I definitely believe that polygamy should not be included in the gay agenda for a few reasons.

Gays need to achieve their own. Whether or not you believe polygamy should be a legal the question is not a gay question but rather a pluralistic relationships question: one that should be answered by supporters of plural marriages.

Gay marriage asks to redefine the people included in the marriage not the structure of the marriage. These are, simply put, different subjects in regards to the reshapings of marriage and should be addressed separately.

Outside of its non-relation to gay marriage, the most important reason why I disagree with plural marriages is their lack of equal security and care for the partners. Numerous studies have pointed towards the sexual abuse and violence - along with the general non-sexual abuse - found in 'plural' marriages. These marriages often lead to a powerfully misogynistic environment whereupon a man acquires many wives and the women effectively split their time with him (making the importance of one partner greater than all of the rest). A previous poster brought up that on a worldwide level, plural marriages are the norm. Being the norm does not, however, make them a healthy and loving (the point of marriage) option. Often the countries that most openly support plural marriages do so in environments that are again highly misogynistic in character and levitate the role of the man far beyond that of the women.

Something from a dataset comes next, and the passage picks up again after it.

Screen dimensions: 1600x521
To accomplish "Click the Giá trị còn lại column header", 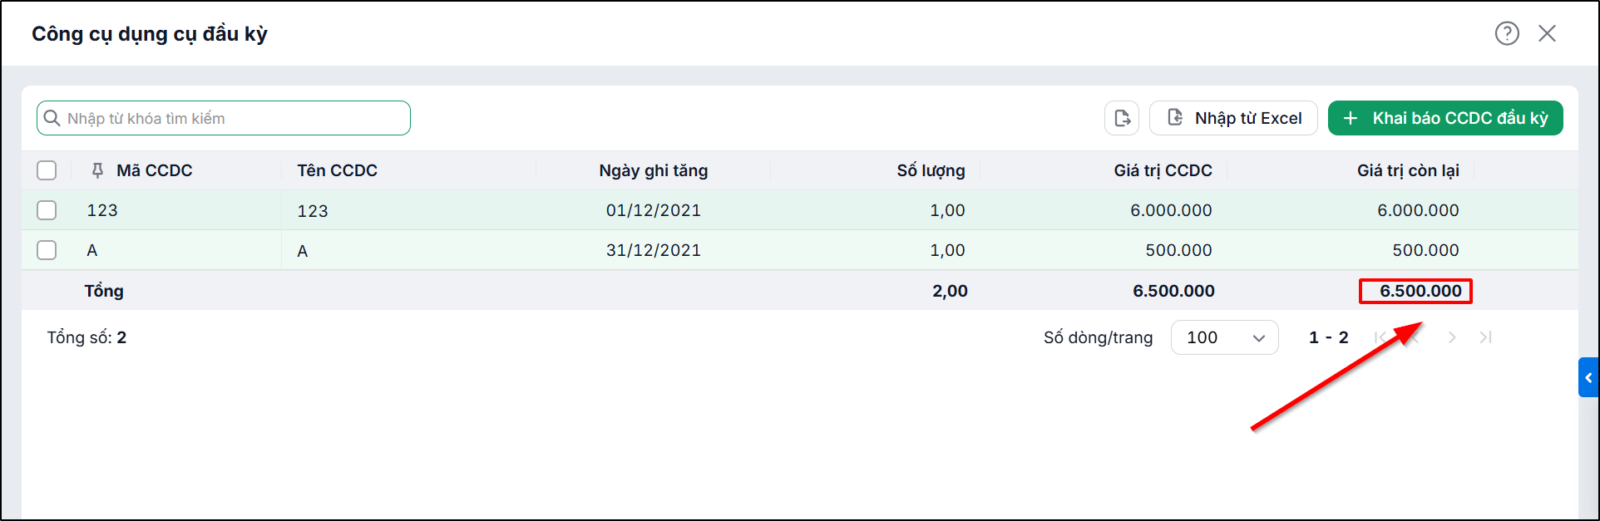I will [x=1408, y=171].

As gays, we are calling on our nation (and of course hopefully other nations down the road) to allow the love of two people (any two people) to be equally recognized because we posit that our love is no less than that of a heterosexual couple...that we also would be willing to die for that someone else and care about them more than anyone else in the world. How then does the watered down plural marriage add up? (save perhaps more sex time)
 
No, it should not be added to the Gay marriage issue. THere are many reason why but most of all because the outlawing of polygamy has actual legal reasons behind it an not simply religious ones. The one main issue that I can remeber of the top of my head is taxes. Everyone knows that people get tax exemptions for having dependents. Polygamy allows huge amonts of tax evasion for a person to have 50 wives and hundreds of children and never really have to play any money to the government because of dependent benefits. This possible and highly probable situation would wreak havoc on the way we do Taxes and to allow this would call for an entire overhaul on the tax system that requires more time and effort that could even be calcualted. Imagine the tax system now and how complicated it is and having to redo the whole thing and teach it to people. There are more reasons agains polygamy that have nothing to do with religion like family benefits at work that would all but disappear if Polygamy were allowed. I don't thign anyone wants there family health care benefits taken away from their jobs (if you need me to elaborate on how this would happen I will be mreo than happy to just let me know). There are more but I don't have time to list them.

Besides I truly believe that the way things work in AMerica is that if enough people want something to happen it will happen. That has proven itself to be true throughout our history. There s no reason for Gays to pick up the Polygamy Flag because there are people out there who will pick it up if they want it. THere is no need to join a fight that you don't need to be in.

Edit: Have you ever heard of the Proverb if you chase 2 rabbits you will catch niether. Ultimately I think Plygamy should be left out becasue adding it does neither cause any good. It simply conncets them in a way fatal to both. Niether would be achieved defeating the whole point of the cause in the first place. If you want achive either you have to do so sepreately it is just the way things work especially in our current system of government.
 
^ Now that is a compelling argument for that side (that it should not be legal). Certainly better than the because their relationship is inherently unequal to mine stuff.